Les visites du président de la République Kais Saïed aux entreprises privées et publiques se suivent et se ressemblent. En cette année électorale, le chef de l’Etat multiplie les mises en scène où il fait irruption dans des institutions en difficulté. Redresseur de torts autoproclamé, il y déploie ce que l’opposition qualifie de « moraline » simpliste où la main invisible de la corruption est accusée de tous les maux.    

La visite d’hier mercredi 31 janvier au siège de la société nationale de cellulose et de papier alfa (SNCPA) à Kasserine ne déroge pas à la règle. « Nous n’accepterons plus jamais, pour quelque motif que ce soit, de céder nos établissements et entreprises publics dont la plupart de leurs équipements sont frappés de vétusté et de l’usure », a-t-il ainsi martelé, sans pour autant expliquer le bien-fondé de la conservation desdites entreprises déficitaires en tant qu’alternative à leur cession au plus offrant.

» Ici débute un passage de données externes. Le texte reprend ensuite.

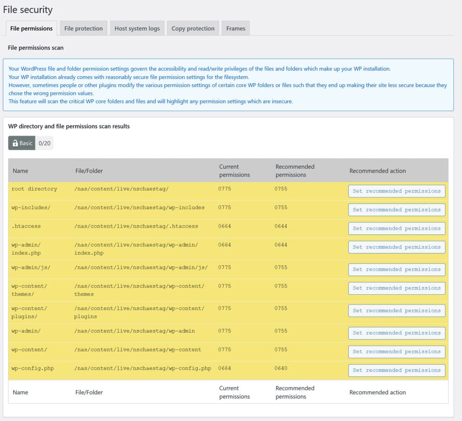Set recommended permissions for wp-includes/
The height and width of the screenshot is (421, 462).
pos(396,209)
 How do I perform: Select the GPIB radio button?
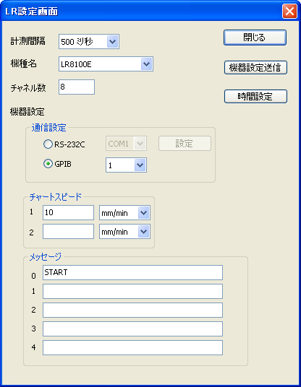pyautogui.click(x=48, y=164)
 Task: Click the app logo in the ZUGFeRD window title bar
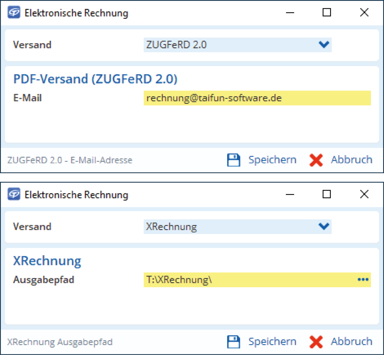tap(14, 13)
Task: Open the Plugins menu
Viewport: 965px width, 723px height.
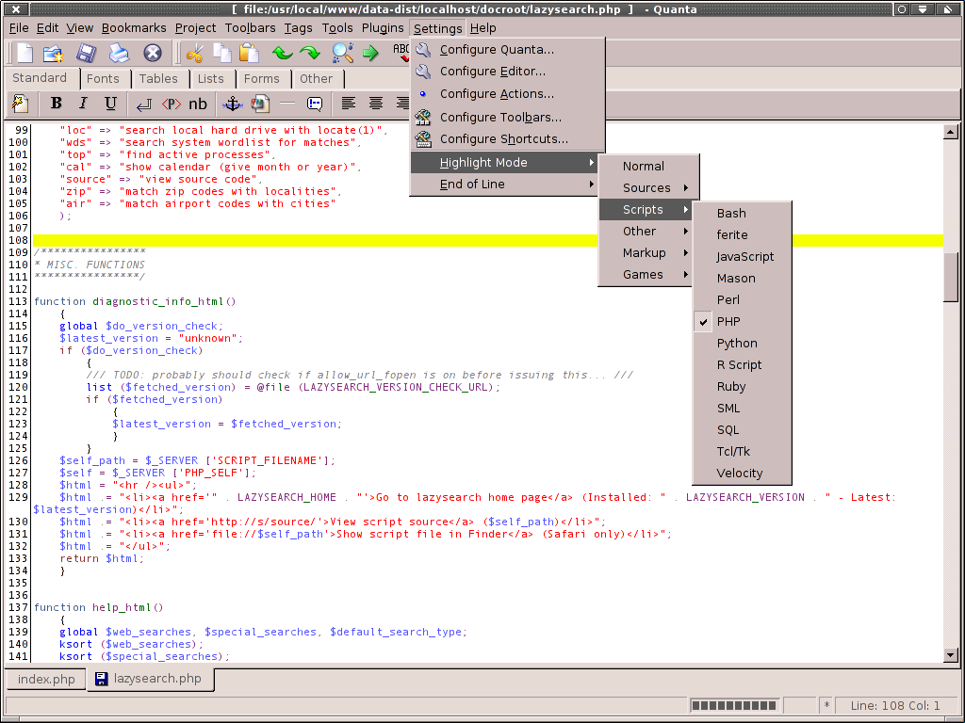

Selon une grille de lecture une fois de plus foncièrement complotiste, le président Saïed a déclaré en marge de ce déplacement dans cette région défavorisée que les établissements publics ont été délaissés à dessein et livrés à la dilapidation et à la négligence selon un plan ourdi par un « eux » indéfini. C’est cette rhétorique récurrente qui lui vaut le titre de « président opposant » dont le gratifient ironiquement ses détracteurs, une allusion à un Etat actuel qu’il incarne et qui se dédouane de facto des méfaits de l’Etat qui lui a précédé.

 

Chantier « d’assainissement »

Pointant du doigt « une corruption rampante des décennies durant qui se serait propagée dans le système des recrutements au sein de cette entreprise et bien d’autres, ainsi que le processus de conclusion des marchés et de l’acquisition des pièces de rechange », Kais Saïed a appelé à la nécessité de décréter en urgence des mesures permettant de sauver l’usine de cellulose et de papier, réitérant que sa visite à cette entreprise publique s’inscrit dans la perspective de trouver une issue à ce dossier brûlant et plus généralement à son projet d’« assainissement » du pays.

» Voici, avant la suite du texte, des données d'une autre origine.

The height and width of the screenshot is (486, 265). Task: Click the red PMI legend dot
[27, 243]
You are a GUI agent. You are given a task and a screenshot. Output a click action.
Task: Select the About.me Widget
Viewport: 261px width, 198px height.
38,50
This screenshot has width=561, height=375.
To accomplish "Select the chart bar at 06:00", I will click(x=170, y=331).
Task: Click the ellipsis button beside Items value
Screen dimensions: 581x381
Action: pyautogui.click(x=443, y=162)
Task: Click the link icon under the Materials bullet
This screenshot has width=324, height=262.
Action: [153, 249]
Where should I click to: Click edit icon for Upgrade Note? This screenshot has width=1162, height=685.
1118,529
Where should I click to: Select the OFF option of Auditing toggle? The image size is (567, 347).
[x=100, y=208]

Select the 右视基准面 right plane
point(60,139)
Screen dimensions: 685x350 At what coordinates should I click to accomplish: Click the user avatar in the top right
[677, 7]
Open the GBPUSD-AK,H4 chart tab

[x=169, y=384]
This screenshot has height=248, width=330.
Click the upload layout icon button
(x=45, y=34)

« Quiconque hésite à prendre des mesures urgentes face à une telle situation n’a plus de place au sein de l’État », a renchéri le président Saïed, affirmant qu’il est impérieux de « purger l’entreprise de la corruption et de moderniser ses équipements qui datent des années 1980 ».

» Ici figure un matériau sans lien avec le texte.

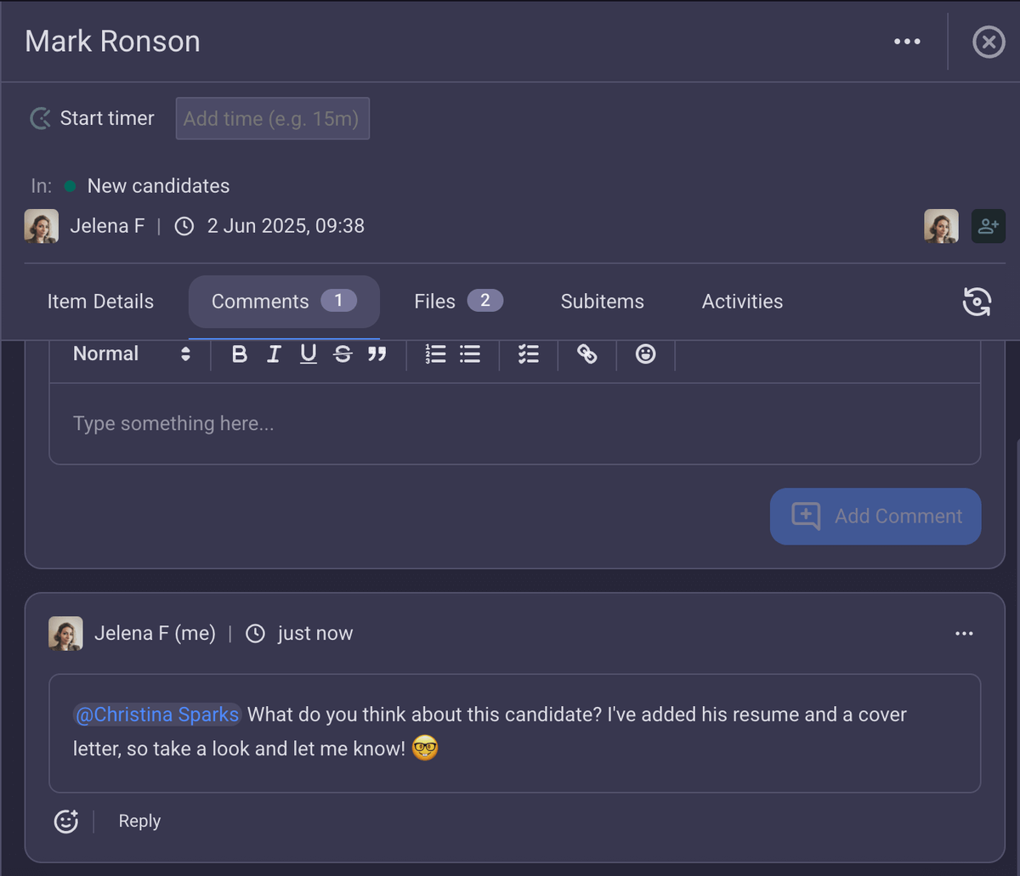Image resolution: width=1020 pixels, height=876 pixels.
Task: Insert a blockquote in the comment editor
Action: [377, 354]
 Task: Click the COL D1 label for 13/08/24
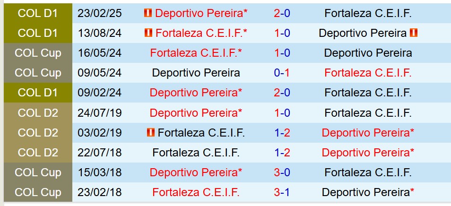38,33
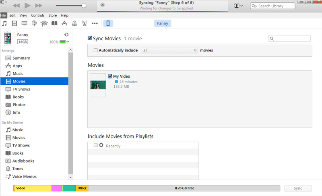
Task: Open the iTunes U graduation cap icon
Action: [44, 23]
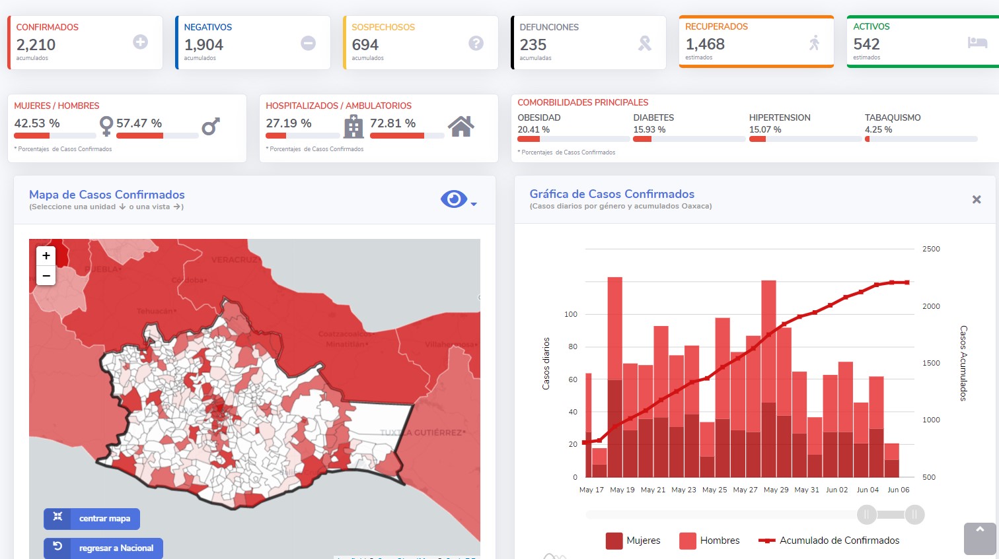Zoom in on the map
The height and width of the screenshot is (559, 999).
[x=46, y=255]
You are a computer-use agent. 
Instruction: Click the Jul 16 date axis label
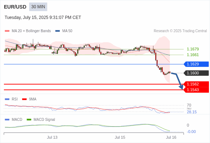point(171,137)
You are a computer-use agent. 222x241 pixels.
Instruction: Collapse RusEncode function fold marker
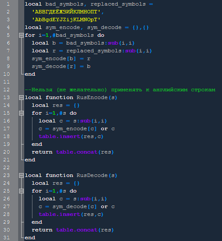point(21,98)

Cette visite à la teneur inquisitrice fait écho à celle du 11 janvier dernier où le chef de l’Etat avait effectué une visite au siège de l’Office du commerce (OCT) où il a déclaré en y présidant lui-même une réunion qu’« un certain nombre d’employés et de responsables de l’Office sont impliqués dans une affaire de corruption […] Un autre est impliqué avec les lobbies de la distribution du café […] Il y a aussi un employé qui a intentionnellement dissimulé du café et d’autres produits de base et un responsable qui est connu pour des faits de corruption et son collègue dans le domaine de la contrebande a été impliqué dans une affaire de contrebande de cigarettes ».

Cependant est-ce bien le rôle d’un président de la République de lancer de telles accusations à l’emporte-pièce, ou encore de s’immiscer dans de tels détails en court-circuitant la hiérarchie ministérielle et administrative ? Dans un pays en crise où le temps du numéro 1 de l’exécutif est d’autant plus précieux, rien n’est moins sûr.